Escape Room è un film del 2019, diretto da Adam Robitel.

Oggi il genere horror si può dividere tra due filoni: da una parte un provvidenziale neoclassicismo, memore dei bei tempi che furono, con ancora voglia di stupire e terrorizzare; dall’altra un parco a tema frutto di quest’epoca della serialità, dove ogni piccola variante viene riproposta ad libitum e la citazione è fin troppo palese. Un parco a tema come l’escape room, appunto, una forma di divertente intrattenimento che altro non è che un vaso colmo d’acqua prelevata da un fiume e che, oggi, nello stesso fiume viene rigettata. La consapevolezza che il Cube di Vincenzo Natali abbia passato già i vent’anni c’è, così come quella del rapido esaurirsi del fenomeno torture porn che ha ancora nel primo Saw il suo più grande esemplare; tuttavia quei riferimenti permangono ancora e testimoniano quanto sia ormai in essere una deriva ludica dell’horror. Escape Room, per entrare nello specifico, è un divertissement che non ferisce, a stento graffia, ma che avrà purtroppo successo.

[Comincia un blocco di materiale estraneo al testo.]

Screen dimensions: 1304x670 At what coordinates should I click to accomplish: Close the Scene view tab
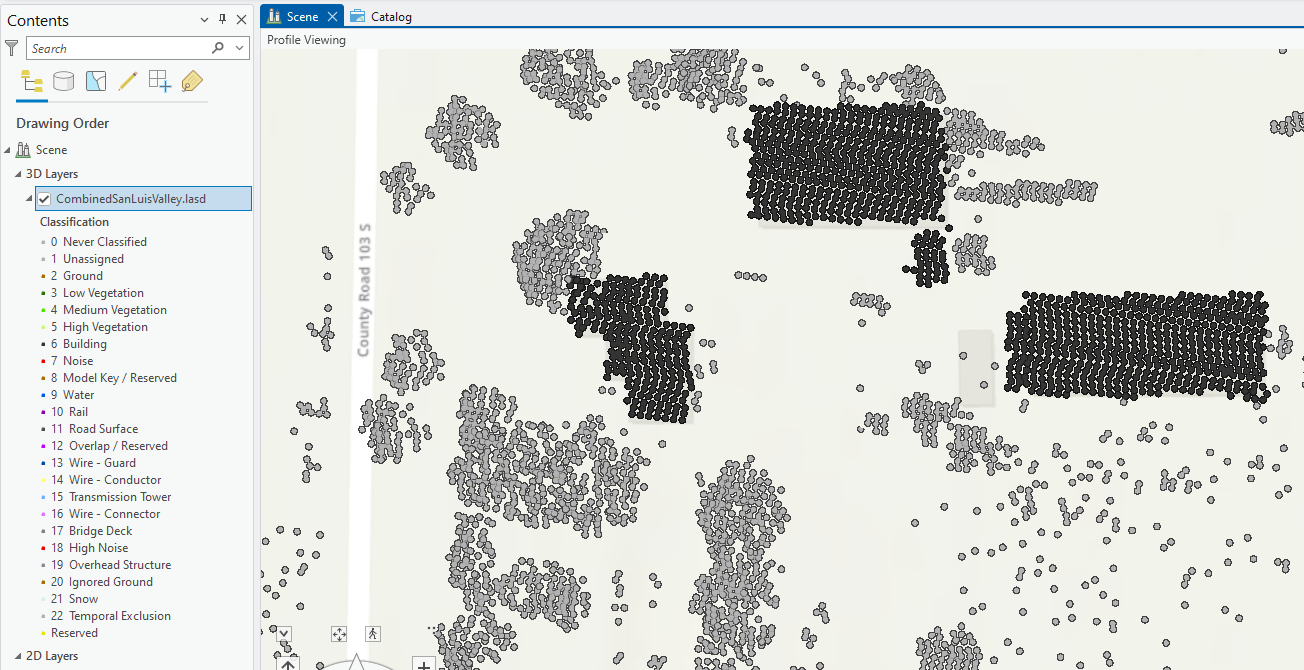click(x=332, y=16)
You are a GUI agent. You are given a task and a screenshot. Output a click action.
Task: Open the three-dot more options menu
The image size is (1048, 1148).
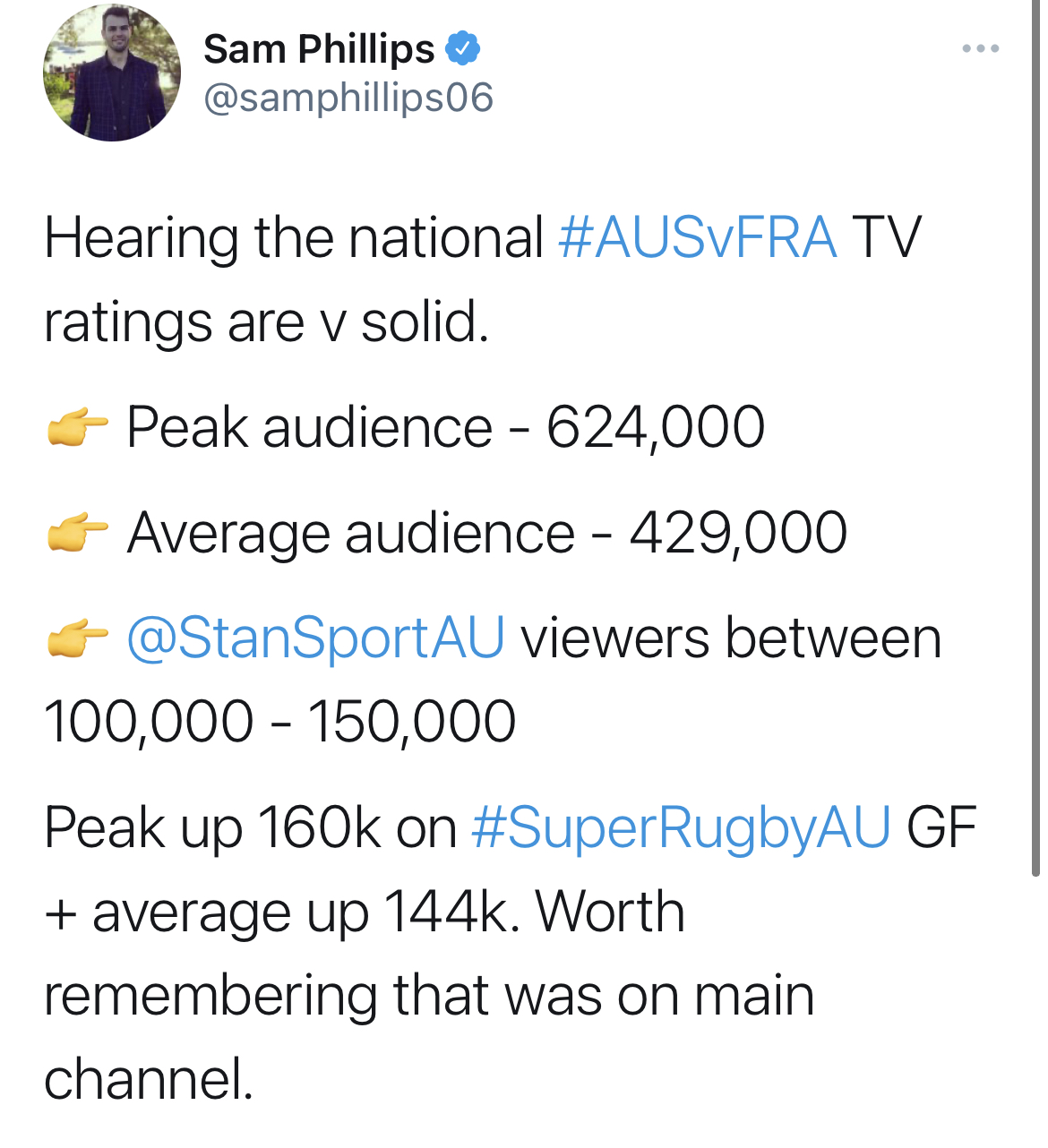[981, 48]
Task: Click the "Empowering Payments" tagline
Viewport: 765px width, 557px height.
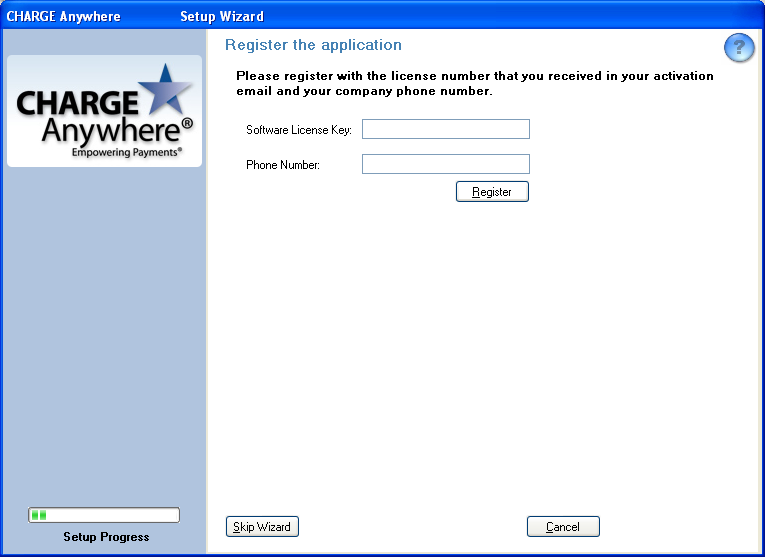Action: click(x=126, y=153)

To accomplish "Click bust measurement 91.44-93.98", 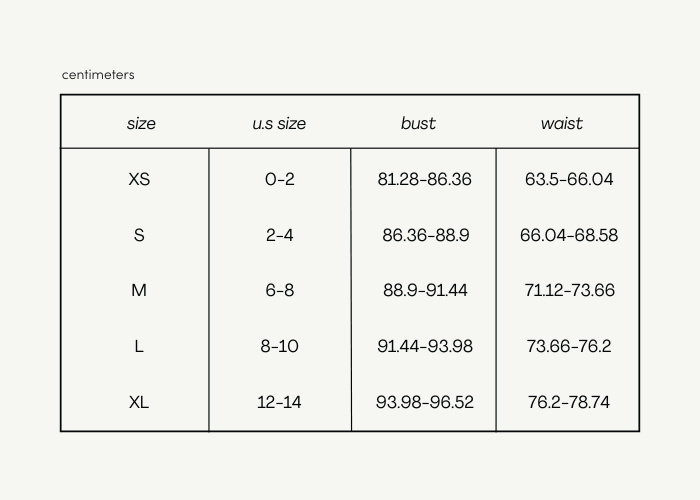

Abbiamo sei sconosciuti attirati in un enorme palazzo per partecipare ad un gioco con premio finale di diecimila dollari. Non hanno niente in comune tra di loro, o almeno così ci dobbiamo sforzare di credere. Il gioco è appunto l’escape room: uscire da una stanza, raccogliendo vari indizi, prima che il tempo scada. Peccato che le stanze e le trappole al loro interno siano decisamente mortali. Sei personaggi in cerca di orrore e denaro, ognuno con un passato terribile alle spalle ma conosciuto da chi li ha messi alla prova. Parte, timido, il body count e la lotta per la sopravvivenza. Non si può non riconoscere ai personaggi una precisa caratterizzazione e funzione, ma a stonare è un contesto in cui si guarda con superficialità all’elefante nella stanza, ossia al gioco stesso. A poco valgono le spiegazioni finali che portano con sé qualche eco di Hostel, (a dimostrazione che la mela non cade tanto lontana dall’albero). Escape Room difetta poi per scelte di sceneggiatura e montaggio a dir poco incomprensibili: ad esempio, a che pro mostrare l’ante-finale all’inizio? Perché, poi, ignorare le premesse che hanno portato i sei protagonisti a partecipare al gioco, come chi gli ha dato la scatola con dentro l’invito? A quest’ultima domanda, forse, rispondono i minuti finali, con la promessa di un sequel che magari farà ancora più luce. Prossimo episodio, prossimo livello, ma stiamo ancora parlando di cinema?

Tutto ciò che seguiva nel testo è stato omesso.